- Opening Delimiter -
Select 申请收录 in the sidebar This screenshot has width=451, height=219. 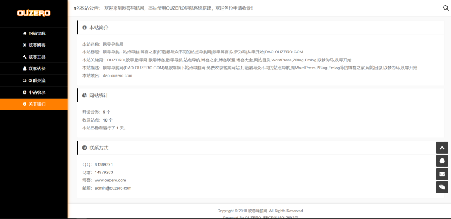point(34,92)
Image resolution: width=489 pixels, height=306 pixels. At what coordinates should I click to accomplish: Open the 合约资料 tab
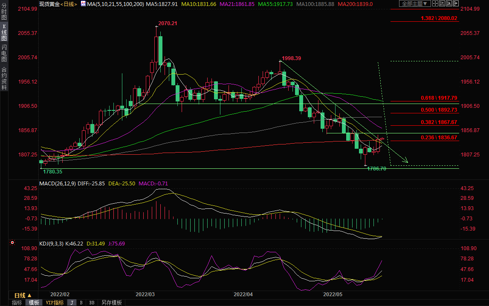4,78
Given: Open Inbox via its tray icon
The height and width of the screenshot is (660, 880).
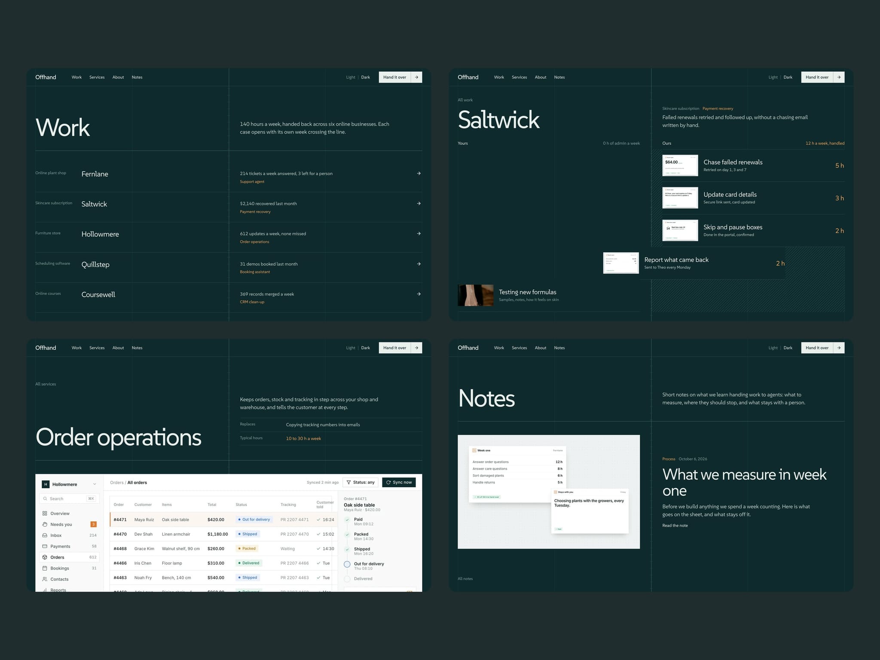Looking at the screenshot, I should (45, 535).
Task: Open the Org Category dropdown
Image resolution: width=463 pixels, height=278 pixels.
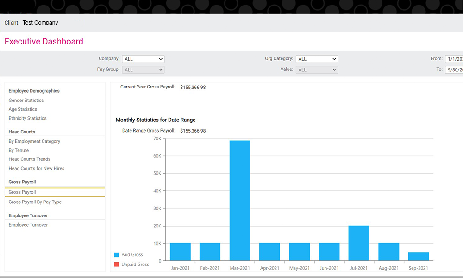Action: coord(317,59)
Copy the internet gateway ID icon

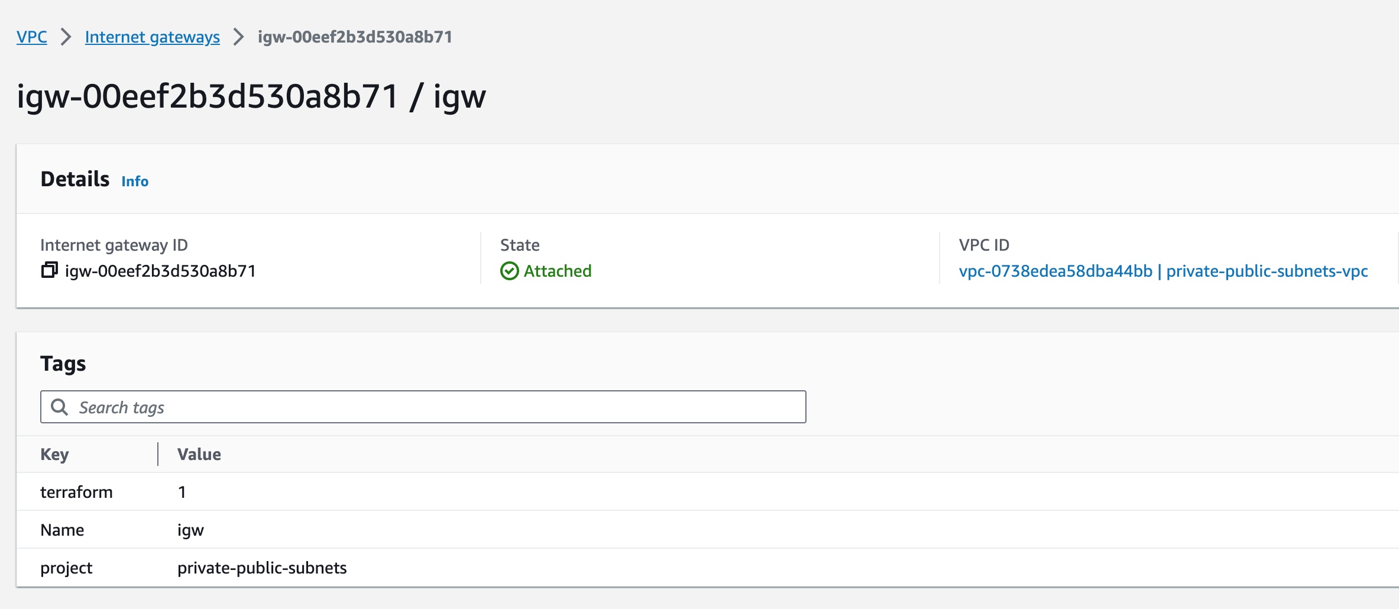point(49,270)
- Closing Delimiter -
REQUIRED WORK
What you return should be the exact lines from the one containing "Given: Open Inbox via its tray icon" through the end of the listing above, both included, minus any pictures.

RESULT BELOW
Given: Open Inbox via its tray icon
The height and width of the screenshot is (660, 880).
Looking at the screenshot, I should (45, 535).
Task: Open the Org Category dropdown
Image resolution: width=463 pixels, height=278 pixels.
Action: coord(317,59)
Copy the internet gateway ID icon

point(49,270)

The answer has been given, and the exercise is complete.